Osborne is a man of rigorous intellectual integrity and great personal decency. More to the point, he is a “professional’s professional” as a newsman. Taking a leaf from Jefferson, he meticulously separates what he knows from what he surmises, and leads the reader through the degrees of probability in what he reports. While presenting both fact and opinion, he distinguishes between the two. He tries scrupulously to be fair. When he discovers later that something he reported in a previous column was wrong, he makes point of reporting the discovery. In short, he makes it possible to disagree entirely with his conclusions, while still entirely respecting both the process by which he reaches those conclusions and the manner in which he presents them.
His work is not error free—no reporting could be—but he never tries to con the reader, he never pretends to a greater authority than he has, he announces his biases and attempts to discount for them, and he corrects his mistakes. Moreover, he was one of the relatively few reporters with whom I felt free to discuss a complex problem confident that some one phrase would not be lifted out of context to smear or distort.
Price then goes on to quote Henry Fairlie, another journalist, about what is this thing we call news:
Even those old-fashioned journalists who still believe that the function of news is to present the facts have to depend on their own subjective judgments, Henry Fairlie wrote a year ago in the Washington Post:
“News is not what has happened—it is not ‘the way it is,’ as Walter Cronkite says—it is an account of what a few people, journalists like myself, think has happened. Out of what we think has happened, we select and elaborate; and we provide each day what is called the news.
“This is our job: to make the news up. That may sound like a shocking confession; it is, in fact, the only honorable description of journalism. We are engaged in ‘making up’ stories about the little we know what has gone on in the world in the near past.”

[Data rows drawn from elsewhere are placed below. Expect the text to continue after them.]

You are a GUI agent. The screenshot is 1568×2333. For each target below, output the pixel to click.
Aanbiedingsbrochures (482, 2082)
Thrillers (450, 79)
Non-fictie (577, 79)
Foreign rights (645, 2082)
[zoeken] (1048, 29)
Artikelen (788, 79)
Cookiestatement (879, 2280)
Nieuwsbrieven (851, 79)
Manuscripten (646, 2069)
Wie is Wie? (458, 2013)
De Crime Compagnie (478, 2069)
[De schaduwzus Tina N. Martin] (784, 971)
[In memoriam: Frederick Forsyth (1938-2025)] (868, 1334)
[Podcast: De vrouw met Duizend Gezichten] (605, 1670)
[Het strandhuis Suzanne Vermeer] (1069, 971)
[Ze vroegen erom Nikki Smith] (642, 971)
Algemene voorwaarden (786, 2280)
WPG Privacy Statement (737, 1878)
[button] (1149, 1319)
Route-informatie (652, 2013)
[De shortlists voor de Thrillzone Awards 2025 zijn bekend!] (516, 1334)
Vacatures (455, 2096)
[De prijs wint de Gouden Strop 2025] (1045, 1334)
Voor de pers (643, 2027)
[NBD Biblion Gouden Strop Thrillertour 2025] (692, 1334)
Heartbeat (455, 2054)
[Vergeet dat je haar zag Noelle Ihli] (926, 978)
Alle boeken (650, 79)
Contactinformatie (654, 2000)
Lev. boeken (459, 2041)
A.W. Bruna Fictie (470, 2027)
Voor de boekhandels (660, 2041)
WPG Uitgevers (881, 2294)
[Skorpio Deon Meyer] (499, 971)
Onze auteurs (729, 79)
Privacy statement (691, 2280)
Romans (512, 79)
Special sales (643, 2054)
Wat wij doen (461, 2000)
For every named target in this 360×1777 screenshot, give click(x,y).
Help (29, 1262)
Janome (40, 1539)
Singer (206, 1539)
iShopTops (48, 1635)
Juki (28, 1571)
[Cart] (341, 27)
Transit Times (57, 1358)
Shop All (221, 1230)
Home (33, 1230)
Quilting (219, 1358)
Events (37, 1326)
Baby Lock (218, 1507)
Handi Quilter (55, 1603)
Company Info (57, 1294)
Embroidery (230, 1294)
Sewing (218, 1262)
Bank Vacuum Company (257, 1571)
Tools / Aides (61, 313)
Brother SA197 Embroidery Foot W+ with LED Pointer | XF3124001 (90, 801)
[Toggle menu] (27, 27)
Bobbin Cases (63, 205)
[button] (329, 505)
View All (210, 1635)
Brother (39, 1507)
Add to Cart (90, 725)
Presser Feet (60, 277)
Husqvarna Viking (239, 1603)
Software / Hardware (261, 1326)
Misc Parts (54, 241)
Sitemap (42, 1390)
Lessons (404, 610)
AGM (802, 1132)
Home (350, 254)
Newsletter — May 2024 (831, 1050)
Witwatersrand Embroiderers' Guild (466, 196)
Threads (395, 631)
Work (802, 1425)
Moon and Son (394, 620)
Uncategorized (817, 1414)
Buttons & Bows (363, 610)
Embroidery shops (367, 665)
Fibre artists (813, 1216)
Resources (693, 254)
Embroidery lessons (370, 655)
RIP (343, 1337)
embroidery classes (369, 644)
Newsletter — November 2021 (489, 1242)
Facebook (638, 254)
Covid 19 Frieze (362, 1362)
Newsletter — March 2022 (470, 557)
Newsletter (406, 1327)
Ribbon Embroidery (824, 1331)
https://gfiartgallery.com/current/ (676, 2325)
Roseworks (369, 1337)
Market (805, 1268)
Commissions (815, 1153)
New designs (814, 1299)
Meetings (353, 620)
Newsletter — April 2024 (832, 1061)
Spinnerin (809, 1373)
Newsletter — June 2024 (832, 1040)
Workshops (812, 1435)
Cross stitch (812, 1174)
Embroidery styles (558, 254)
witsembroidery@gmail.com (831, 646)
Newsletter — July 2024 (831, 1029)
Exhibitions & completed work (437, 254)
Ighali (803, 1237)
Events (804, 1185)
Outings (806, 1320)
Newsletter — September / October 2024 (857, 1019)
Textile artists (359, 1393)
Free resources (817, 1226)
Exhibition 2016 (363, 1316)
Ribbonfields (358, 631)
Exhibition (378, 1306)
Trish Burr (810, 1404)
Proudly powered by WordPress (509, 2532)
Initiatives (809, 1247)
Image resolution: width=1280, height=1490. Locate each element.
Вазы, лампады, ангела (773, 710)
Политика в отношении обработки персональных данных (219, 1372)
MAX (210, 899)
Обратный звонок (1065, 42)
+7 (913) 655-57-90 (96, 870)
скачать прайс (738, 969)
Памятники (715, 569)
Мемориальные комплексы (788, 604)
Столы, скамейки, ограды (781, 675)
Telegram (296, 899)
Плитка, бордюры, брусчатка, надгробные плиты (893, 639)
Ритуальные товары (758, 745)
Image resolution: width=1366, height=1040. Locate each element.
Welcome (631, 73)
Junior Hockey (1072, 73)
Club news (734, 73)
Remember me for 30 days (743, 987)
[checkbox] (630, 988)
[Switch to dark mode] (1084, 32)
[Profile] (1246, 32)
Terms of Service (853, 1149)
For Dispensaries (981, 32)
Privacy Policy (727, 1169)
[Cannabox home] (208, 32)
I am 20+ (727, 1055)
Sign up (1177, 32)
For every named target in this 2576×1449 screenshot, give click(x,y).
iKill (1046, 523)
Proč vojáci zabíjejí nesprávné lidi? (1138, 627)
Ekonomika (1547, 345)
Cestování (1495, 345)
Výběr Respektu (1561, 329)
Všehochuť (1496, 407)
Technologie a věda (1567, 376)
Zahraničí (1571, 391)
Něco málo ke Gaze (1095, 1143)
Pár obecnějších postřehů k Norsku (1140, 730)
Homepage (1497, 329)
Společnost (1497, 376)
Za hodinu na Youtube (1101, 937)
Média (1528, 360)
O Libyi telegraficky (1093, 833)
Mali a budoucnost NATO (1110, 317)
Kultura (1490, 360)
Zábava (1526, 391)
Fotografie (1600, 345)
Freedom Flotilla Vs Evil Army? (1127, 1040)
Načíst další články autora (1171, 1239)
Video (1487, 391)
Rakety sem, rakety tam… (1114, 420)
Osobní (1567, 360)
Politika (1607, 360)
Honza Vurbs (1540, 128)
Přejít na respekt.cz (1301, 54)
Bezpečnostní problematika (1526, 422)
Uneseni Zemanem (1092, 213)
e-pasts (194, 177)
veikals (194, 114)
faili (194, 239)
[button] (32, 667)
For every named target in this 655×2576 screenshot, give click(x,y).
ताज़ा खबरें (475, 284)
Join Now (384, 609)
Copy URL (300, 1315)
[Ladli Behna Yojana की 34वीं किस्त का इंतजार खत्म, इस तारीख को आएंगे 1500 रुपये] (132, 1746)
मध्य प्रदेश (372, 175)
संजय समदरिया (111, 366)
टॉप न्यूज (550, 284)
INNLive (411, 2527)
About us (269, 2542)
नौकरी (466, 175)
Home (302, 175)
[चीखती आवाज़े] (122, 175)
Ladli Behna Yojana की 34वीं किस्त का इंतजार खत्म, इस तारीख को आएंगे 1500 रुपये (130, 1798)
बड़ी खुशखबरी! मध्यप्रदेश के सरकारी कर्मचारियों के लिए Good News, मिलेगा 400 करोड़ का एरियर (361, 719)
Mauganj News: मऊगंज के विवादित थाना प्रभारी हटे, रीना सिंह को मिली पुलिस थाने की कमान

Price, focused back in the 1970s on how television was changing journalism, concluded:
In the news, all is hyped. Reporters are made or broken, publications live or die, ratings are gained or lost, by the ability to command attention. One of the fiercest—and least reported—contests in the nation is the contest among network reporters to get their own stories, and therefore themselves, on the evening news. The way to get on is to make the story seem dramatic. For a journalist, it becomes very easy to persuade himself that a story achieves nothing unless it grabs the reader or the viewer, and therefore hyping the lead is a service to essential truth even if not to literal truth.